= TASK INPUT =
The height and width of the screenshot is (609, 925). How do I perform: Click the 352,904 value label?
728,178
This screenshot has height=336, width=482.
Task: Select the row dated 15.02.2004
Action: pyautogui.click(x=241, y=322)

= WORK TO COMPLETE =
The answer should be an exact copy of the data.

= TASK RESPONSE =
The height and width of the screenshot is (609, 925). How do I perform: Click the 352,904 value label?
728,178
This screenshot has height=336, width=482.
Task: Select the row dated 15.02.2004
Action: pyautogui.click(x=241, y=322)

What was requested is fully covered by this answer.